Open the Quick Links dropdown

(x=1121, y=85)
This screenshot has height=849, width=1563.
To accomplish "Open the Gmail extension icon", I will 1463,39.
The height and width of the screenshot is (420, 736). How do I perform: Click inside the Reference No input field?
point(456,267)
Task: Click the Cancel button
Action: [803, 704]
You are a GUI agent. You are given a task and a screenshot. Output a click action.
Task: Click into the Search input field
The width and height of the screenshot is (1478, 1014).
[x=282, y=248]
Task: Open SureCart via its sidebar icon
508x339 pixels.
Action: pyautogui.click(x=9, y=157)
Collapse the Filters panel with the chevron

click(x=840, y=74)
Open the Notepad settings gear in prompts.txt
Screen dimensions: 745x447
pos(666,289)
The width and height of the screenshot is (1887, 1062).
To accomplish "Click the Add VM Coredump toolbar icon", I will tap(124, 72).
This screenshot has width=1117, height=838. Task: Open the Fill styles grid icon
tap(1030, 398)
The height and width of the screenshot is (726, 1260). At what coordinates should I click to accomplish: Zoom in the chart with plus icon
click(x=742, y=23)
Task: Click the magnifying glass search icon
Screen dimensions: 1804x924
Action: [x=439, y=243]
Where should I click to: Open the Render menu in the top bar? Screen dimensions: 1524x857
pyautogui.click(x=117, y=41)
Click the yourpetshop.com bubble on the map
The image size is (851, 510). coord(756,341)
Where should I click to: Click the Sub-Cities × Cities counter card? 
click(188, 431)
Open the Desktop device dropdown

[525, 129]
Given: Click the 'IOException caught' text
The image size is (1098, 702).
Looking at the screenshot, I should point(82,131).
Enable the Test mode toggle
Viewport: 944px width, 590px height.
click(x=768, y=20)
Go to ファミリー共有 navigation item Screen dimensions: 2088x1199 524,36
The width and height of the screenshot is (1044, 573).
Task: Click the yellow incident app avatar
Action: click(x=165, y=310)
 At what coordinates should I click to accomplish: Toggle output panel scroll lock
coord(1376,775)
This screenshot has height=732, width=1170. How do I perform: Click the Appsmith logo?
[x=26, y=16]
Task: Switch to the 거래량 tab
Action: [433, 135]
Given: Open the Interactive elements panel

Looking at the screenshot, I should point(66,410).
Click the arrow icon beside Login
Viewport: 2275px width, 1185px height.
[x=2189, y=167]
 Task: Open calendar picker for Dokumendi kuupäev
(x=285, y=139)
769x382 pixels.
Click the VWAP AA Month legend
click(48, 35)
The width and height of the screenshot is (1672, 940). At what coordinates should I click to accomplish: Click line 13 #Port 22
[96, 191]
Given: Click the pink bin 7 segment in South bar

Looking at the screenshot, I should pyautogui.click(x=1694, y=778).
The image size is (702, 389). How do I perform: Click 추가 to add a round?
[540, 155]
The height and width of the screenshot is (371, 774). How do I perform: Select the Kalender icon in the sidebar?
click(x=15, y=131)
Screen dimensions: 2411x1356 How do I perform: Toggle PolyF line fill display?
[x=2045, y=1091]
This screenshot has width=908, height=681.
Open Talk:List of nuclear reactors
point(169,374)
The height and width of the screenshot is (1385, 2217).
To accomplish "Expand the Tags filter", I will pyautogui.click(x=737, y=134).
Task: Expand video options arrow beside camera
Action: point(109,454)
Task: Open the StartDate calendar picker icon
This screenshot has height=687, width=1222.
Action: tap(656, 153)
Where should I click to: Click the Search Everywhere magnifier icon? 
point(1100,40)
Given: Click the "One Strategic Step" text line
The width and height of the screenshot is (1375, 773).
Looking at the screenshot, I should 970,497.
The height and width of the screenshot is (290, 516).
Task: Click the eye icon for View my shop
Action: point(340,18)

--

ACTIVITY> Give back the listing exactly.

YOUR RESPONSE>
Open the Quick Links dropdown

(x=1121, y=85)
This screenshot has height=849, width=1563.
To accomplish "Open the Gmail extension icon", I will 1463,39.
The height and width of the screenshot is (420, 736). How do I perform: Click inside the Reference No input field?
point(456,267)
Task: Click the Cancel button
Action: [803, 704]
You are a GUI agent. You are given a task and a screenshot. Output a click action.
Task: Click into the Search input field
The width and height of the screenshot is (1478, 1014).
[x=282, y=248]
Task: Open SureCart via its sidebar icon
508x339 pixels.
Action: pyautogui.click(x=9, y=157)
Collapse the Filters panel with the chevron

click(x=840, y=74)
Open the Notepad settings gear in prompts.txt
Screen dimensions: 745x447
pos(666,289)
The width and height of the screenshot is (1887, 1062).
To accomplish "Click the Add VM Coredump toolbar icon", I will tap(124, 72).
This screenshot has width=1117, height=838. Task: Open the Fill styles grid icon
tap(1030, 398)
The height and width of the screenshot is (726, 1260). At what coordinates should I click to accomplish: Zoom in the chart with plus icon
click(x=742, y=23)
Task: Click the magnifying glass search icon
Screen dimensions: 1804x924
Action: [x=439, y=243]
Where should I click to: Open the Render menu in the top bar? Screen dimensions: 1524x857
pyautogui.click(x=117, y=41)
Click the yourpetshop.com bubble on the map
The image size is (851, 510). coord(756,341)
Where should I click to: Click the Sub-Cities × Cities counter card? 
click(188, 431)
Open the Desktop device dropdown

[525, 129]
Given: Click the 'IOException caught' text
The image size is (1098, 702).
Looking at the screenshot, I should point(82,131).
Enable the Test mode toggle
Viewport: 944px width, 590px height.
click(x=768, y=20)
Go to ファミリー共有 navigation item Screen dimensions: 2088x1199 524,36
The width and height of the screenshot is (1044, 573).
Task: Click the yellow incident app avatar
Action: click(x=165, y=310)
 At what coordinates should I click to accomplish: Toggle output panel scroll lock
coord(1376,775)
This screenshot has height=732, width=1170. How do I perform: Click the Appsmith logo?
[x=26, y=16]
Task: Switch to the 거래량 tab
Action: [433, 135]
Given: Open the Interactive elements panel

Looking at the screenshot, I should point(66,410).
Click the arrow icon beside Login
Viewport: 2275px width, 1185px height.
[x=2189, y=167]
 Task: Open calendar picker for Dokumendi kuupäev
(x=285, y=139)
769x382 pixels.
Click the VWAP AA Month legend
click(48, 35)
The width and height of the screenshot is (1672, 940). At what coordinates should I click to accomplish: Click line 13 #Port 22
[96, 191]
Given: Click the pink bin 7 segment in South bar

Looking at the screenshot, I should pyautogui.click(x=1694, y=778).
The image size is (702, 389). How do I perform: Click 추가 to add a round?
[540, 155]
The height and width of the screenshot is (371, 774). How do I perform: Select the Kalender icon in the sidebar?
click(x=15, y=131)
Screen dimensions: 2411x1356 How do I perform: Toggle PolyF line fill display?
[x=2045, y=1091]
This screenshot has width=908, height=681.
Open Talk:List of nuclear reactors
point(169,374)
The height and width of the screenshot is (1385, 2217).
To accomplish "Expand the Tags filter", I will pyautogui.click(x=737, y=134).
Task: Expand video options arrow beside camera
Action: point(109,454)
Task: Open the StartDate calendar picker icon
This screenshot has height=687, width=1222.
Action: tap(656, 153)
Where should I click to: Click the Search Everywhere magnifier icon? 
point(1100,40)
Given: Click the "One Strategic Step" text line
The width and height of the screenshot is (1375, 773).
Looking at the screenshot, I should 970,497.
The height and width of the screenshot is (290, 516).
Task: Click the eye icon for View my shop
Action: point(340,18)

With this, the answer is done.